_PROBLEM TO SOLVE:_ Retype all of the records shown beneath this task, exactly as they stand.
DATA FOR THE TASK START
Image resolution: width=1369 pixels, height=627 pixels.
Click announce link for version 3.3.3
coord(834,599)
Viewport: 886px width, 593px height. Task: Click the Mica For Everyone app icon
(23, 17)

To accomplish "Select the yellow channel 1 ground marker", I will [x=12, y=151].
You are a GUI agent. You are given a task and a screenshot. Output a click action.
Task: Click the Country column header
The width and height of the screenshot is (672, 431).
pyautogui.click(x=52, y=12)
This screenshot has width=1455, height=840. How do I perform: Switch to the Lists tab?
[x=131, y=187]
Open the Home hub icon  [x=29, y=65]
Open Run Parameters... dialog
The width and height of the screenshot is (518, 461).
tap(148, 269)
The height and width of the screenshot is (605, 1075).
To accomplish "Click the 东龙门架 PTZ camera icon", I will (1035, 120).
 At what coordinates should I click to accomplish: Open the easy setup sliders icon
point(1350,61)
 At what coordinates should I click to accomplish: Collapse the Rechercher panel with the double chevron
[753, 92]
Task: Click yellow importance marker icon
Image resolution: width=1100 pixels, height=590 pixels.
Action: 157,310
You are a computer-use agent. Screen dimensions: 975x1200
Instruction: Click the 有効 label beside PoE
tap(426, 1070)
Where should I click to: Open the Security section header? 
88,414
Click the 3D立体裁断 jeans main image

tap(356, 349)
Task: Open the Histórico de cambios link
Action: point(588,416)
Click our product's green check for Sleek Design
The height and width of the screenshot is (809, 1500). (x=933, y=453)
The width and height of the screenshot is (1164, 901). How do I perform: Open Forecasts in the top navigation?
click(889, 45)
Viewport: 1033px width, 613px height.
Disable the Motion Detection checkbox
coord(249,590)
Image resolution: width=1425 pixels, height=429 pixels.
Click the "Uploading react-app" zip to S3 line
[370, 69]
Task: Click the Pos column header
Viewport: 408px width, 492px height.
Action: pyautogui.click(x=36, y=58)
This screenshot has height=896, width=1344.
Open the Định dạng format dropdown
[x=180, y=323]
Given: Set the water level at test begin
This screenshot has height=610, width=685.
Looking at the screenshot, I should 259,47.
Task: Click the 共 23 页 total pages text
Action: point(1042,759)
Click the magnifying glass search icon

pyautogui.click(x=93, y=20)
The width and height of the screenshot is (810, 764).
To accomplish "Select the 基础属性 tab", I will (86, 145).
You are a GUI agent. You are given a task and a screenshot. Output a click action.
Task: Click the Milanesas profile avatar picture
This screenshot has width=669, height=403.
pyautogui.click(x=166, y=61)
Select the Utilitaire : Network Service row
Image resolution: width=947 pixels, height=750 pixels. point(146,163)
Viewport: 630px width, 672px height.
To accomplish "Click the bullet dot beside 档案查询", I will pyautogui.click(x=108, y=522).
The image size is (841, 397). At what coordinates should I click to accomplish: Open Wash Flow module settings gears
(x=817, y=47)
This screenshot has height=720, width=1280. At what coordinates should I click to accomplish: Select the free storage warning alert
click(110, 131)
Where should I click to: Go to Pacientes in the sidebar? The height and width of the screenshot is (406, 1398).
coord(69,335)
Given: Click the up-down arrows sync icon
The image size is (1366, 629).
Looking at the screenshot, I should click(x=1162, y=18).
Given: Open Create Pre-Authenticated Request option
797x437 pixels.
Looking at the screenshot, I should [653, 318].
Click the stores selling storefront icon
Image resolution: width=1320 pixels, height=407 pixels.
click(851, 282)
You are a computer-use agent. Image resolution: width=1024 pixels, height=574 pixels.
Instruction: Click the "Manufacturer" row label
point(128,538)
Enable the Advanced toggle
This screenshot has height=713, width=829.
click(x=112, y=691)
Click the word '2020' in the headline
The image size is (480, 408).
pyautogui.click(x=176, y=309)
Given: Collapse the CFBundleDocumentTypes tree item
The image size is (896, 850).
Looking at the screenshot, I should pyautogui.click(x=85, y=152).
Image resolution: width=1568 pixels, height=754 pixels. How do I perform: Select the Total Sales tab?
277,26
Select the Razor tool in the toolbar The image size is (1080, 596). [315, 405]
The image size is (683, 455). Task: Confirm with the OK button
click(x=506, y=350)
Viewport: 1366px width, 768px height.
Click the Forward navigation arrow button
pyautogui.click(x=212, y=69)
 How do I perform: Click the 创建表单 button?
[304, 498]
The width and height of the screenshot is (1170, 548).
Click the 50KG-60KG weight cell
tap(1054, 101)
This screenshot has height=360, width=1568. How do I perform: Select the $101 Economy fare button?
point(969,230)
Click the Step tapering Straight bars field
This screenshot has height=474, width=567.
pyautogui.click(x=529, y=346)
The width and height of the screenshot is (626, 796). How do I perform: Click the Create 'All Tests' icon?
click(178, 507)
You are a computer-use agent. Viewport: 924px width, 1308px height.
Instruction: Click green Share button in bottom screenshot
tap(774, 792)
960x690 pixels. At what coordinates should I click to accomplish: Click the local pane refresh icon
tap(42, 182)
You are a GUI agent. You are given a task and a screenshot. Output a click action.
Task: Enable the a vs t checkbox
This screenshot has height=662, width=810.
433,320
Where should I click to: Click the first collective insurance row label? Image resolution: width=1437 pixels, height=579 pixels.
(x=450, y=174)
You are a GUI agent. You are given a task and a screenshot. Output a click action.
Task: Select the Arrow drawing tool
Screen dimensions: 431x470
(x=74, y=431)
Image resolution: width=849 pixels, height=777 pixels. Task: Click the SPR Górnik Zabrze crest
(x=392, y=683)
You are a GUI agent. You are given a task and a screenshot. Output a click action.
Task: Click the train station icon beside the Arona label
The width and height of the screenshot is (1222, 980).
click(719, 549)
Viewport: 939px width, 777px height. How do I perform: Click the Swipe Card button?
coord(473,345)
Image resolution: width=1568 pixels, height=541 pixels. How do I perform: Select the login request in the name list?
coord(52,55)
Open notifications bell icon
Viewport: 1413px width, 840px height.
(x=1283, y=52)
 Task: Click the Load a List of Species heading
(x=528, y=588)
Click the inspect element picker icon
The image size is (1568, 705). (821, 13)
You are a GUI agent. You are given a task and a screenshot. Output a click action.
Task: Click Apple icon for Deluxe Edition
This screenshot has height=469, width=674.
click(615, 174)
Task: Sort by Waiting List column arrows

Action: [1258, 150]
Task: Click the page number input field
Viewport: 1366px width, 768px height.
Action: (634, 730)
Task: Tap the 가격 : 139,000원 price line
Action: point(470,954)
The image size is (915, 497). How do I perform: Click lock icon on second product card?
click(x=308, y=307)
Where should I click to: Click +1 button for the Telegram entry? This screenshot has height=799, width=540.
DATA FOR THE TASK END
_YOUR SOLUTION:_
Image resolution: width=1369 pixels, height=627 pixels.
Click announce link for version 3.3.3
coord(834,599)
Viewport: 886px width, 593px height. Task: Click the Mica For Everyone app icon
(23, 17)

To accomplish "Select the yellow channel 1 ground marker", I will [x=12, y=151].
You are a GUI agent. You are given a task and a screenshot. Output a click action.
Task: Click the Country column header
The width and height of the screenshot is (672, 431).
pyautogui.click(x=52, y=12)
This screenshot has width=1455, height=840. How do I perform: Switch to the Lists tab?
[x=131, y=187]
Open the Home hub icon  [x=29, y=65]
Open Run Parameters... dialog
The width and height of the screenshot is (518, 461).
tap(148, 269)
The height and width of the screenshot is (605, 1075).
To accomplish "Click the 东龙门架 PTZ camera icon", I will (1035, 120).
 At what coordinates should I click to accomplish: Open the easy setup sliders icon
point(1350,61)
 At what coordinates should I click to accomplish: Collapse the Rechercher panel with the double chevron
[753, 92]
Task: Click yellow importance marker icon
Image resolution: width=1100 pixels, height=590 pixels.
Action: 157,310
You are a computer-use agent. Screen dimensions: 975x1200
Instruction: Click the 有効 label beside PoE
tap(426, 1070)
Where should I click to: Open the Security section header? 
88,414
Click the 3D立体裁断 jeans main image

tap(356, 349)
Task: Open the Histórico de cambios link
Action: point(588,416)
Click our product's green check for Sleek Design
The height and width of the screenshot is (809, 1500). (x=933, y=453)
The width and height of the screenshot is (1164, 901). How do I perform: Open Forecasts in the top navigation?
click(889, 45)
Viewport: 1033px width, 613px height.
Disable the Motion Detection checkbox
coord(249,590)
Image resolution: width=1425 pixels, height=429 pixels.
Click the "Uploading react-app" zip to S3 line
[370, 69]
Task: Click the Pos column header
Viewport: 408px width, 492px height.
Action: pyautogui.click(x=36, y=58)
This screenshot has height=896, width=1344.
Open the Định dạng format dropdown
[x=180, y=323]
Given: Set the water level at test begin
This screenshot has height=610, width=685.
Looking at the screenshot, I should 259,47.
Task: Click the 共 23 页 total pages text
Action: point(1042,759)
Click the magnifying glass search icon

pyautogui.click(x=93, y=20)
The width and height of the screenshot is (810, 764).
To accomplish "Select the 基础属性 tab", I will (86, 145).
You are a GUI agent. You are given a task and a screenshot. Output a click action.
Task: Click the Milanesas profile avatar picture
This screenshot has width=669, height=403.
pyautogui.click(x=166, y=61)
Select the Utilitaire : Network Service row
Image resolution: width=947 pixels, height=750 pixels. point(146,163)
Viewport: 630px width, 672px height.
To accomplish "Click the bullet dot beside 档案查询", I will pyautogui.click(x=108, y=522).
The image size is (841, 397). At what coordinates should I click to accomplish: Open Wash Flow module settings gears
(x=817, y=47)
This screenshot has height=720, width=1280. At what coordinates should I click to accomplish: Select the free storage warning alert
click(110, 131)
Where should I click to: Go to Pacientes in the sidebar? The height and width of the screenshot is (406, 1398).
coord(69,335)
Given: Click the up-down arrows sync icon
The image size is (1366, 629).
Looking at the screenshot, I should click(x=1162, y=18).
Given: Open Create Pre-Authenticated Request option
797x437 pixels.
Looking at the screenshot, I should [653, 318].
Click the stores selling storefront icon
Image resolution: width=1320 pixels, height=407 pixels.
click(851, 282)
You are a computer-use agent. Image resolution: width=1024 pixels, height=574 pixels.
Instruction: Click the "Manufacturer" row label
point(128,538)
Enable the Advanced toggle
This screenshot has height=713, width=829.
click(x=112, y=691)
Click the word '2020' in the headline
The image size is (480, 408).
pyautogui.click(x=176, y=309)
Given: Collapse the CFBundleDocumentTypes tree item
The image size is (896, 850).
Looking at the screenshot, I should pyautogui.click(x=85, y=152).
Image resolution: width=1568 pixels, height=754 pixels. How do I perform: Select the Total Sales tab?
277,26
Select the Razor tool in the toolbar The image size is (1080, 596). [315, 405]
The image size is (683, 455). Task: Confirm with the OK button
click(x=506, y=350)
Viewport: 1366px width, 768px height.
Click the Forward navigation arrow button
pyautogui.click(x=212, y=69)
 How do I perform: Click the 创建表单 button?
[304, 498]
The width and height of the screenshot is (1170, 548).
Click the 50KG-60KG weight cell
tap(1054, 101)
This screenshot has height=360, width=1568. How do I perform: Select the $101 Economy fare button?
point(969,230)
Click the Step tapering Straight bars field
This screenshot has height=474, width=567.
pyautogui.click(x=529, y=346)
The width and height of the screenshot is (626, 796). How do I perform: Click the Create 'All Tests' icon?
click(178, 507)
You are a computer-use agent. Viewport: 924px width, 1308px height.
Instruction: Click green Share button in bottom screenshot
tap(774, 792)
960x690 pixels. At what coordinates should I click to accomplish: Click the local pane refresh icon
tap(42, 182)
You are a GUI agent. You are given a task and a screenshot. Output a click action.
Task: Enable the a vs t checkbox
This screenshot has height=662, width=810.
433,320
Where should I click to: Click the first collective insurance row label? Image resolution: width=1437 pixels, height=579 pixels.
(x=450, y=174)
You are a GUI agent. You are given a task and a screenshot. Output a click action.
Task: Select the Arrow drawing tool
Screen dimensions: 431x470
(x=74, y=431)
Image resolution: width=849 pixels, height=777 pixels. Task: Click the SPR Górnik Zabrze crest
(x=392, y=683)
You are a GUI agent. You are given a task and a screenshot. Output a click action.
Task: Click the train station icon beside the Arona label
The width and height of the screenshot is (1222, 980).
click(719, 549)
Viewport: 939px width, 777px height. How do I perform: Click the Swipe Card button?
coord(473,345)
Image resolution: width=1568 pixels, height=541 pixels. How do I perform: Select the login request in the name list?
coord(52,55)
Open notifications bell icon
Viewport: 1413px width, 840px height.
(x=1283, y=52)
 Task: Click the Load a List of Species heading
(x=528, y=588)
Click the inspect element picker icon
The image size is (1568, 705). (821, 13)
You are a GUI agent. You are given a task and a screenshot. Output a click action.
Task: Click Apple icon for Deluxe Edition
This screenshot has height=469, width=674.
click(615, 174)
Task: Sort by Waiting List column arrows

Action: [1258, 150]
Task: Click the page number input field
Viewport: 1366px width, 768px height.
Action: (634, 730)
Task: Tap the 가격 : 139,000원 price line
Action: point(470,954)
The image size is (915, 497). How do I perform: Click lock icon on second product card?
click(x=308, y=307)
Where should I click to: Click +1 button for the Telegram entry? This screenshot has height=799, width=540.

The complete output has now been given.